Give back each line of the listing below that contains the string "target".

* _Data extract_:
━━━
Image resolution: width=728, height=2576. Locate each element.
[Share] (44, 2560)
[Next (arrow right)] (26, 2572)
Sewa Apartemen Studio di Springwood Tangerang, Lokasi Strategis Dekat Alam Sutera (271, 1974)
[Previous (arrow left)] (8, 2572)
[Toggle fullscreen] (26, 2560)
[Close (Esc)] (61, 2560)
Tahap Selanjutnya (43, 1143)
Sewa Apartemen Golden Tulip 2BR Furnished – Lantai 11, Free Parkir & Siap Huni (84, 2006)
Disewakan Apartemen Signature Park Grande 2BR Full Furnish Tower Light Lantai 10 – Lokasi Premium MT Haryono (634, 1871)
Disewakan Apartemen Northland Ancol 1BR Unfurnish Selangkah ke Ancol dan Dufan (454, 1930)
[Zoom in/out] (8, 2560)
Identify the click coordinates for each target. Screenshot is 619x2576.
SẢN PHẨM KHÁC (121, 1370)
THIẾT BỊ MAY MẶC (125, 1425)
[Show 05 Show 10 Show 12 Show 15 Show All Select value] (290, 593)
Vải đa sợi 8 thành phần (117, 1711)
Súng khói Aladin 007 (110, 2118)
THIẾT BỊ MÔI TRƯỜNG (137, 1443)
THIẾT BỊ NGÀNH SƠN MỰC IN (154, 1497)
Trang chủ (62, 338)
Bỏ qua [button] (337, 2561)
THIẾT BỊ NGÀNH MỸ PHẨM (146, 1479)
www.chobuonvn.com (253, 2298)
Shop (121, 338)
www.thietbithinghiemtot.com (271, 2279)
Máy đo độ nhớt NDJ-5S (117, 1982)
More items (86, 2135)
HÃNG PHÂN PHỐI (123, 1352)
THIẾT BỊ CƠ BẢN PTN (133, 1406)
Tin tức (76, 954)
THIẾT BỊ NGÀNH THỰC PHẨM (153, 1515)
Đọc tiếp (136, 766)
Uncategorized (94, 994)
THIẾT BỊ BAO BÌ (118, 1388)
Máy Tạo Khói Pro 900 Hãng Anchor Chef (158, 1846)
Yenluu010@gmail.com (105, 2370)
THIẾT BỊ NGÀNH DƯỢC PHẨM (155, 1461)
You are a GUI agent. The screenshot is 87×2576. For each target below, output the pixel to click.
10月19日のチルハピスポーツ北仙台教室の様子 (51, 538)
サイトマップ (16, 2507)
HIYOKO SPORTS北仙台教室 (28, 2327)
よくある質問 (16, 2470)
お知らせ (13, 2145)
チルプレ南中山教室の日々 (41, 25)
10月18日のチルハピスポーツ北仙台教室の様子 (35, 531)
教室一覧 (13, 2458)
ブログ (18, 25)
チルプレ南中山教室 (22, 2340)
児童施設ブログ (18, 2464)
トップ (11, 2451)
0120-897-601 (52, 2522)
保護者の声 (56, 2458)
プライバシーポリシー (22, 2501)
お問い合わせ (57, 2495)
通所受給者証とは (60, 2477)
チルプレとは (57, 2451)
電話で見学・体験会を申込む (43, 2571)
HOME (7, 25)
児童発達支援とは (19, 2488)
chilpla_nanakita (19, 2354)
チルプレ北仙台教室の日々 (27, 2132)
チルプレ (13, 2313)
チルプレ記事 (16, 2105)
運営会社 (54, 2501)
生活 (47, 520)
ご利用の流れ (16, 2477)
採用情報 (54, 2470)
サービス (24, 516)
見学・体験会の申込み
━━━
* _Written solution_:
Identify the click coordinates for each target. Screenshot is 619x2576.
You are a GUI agent. The screenshot is 87×2576. For each target below, output the pixel to click.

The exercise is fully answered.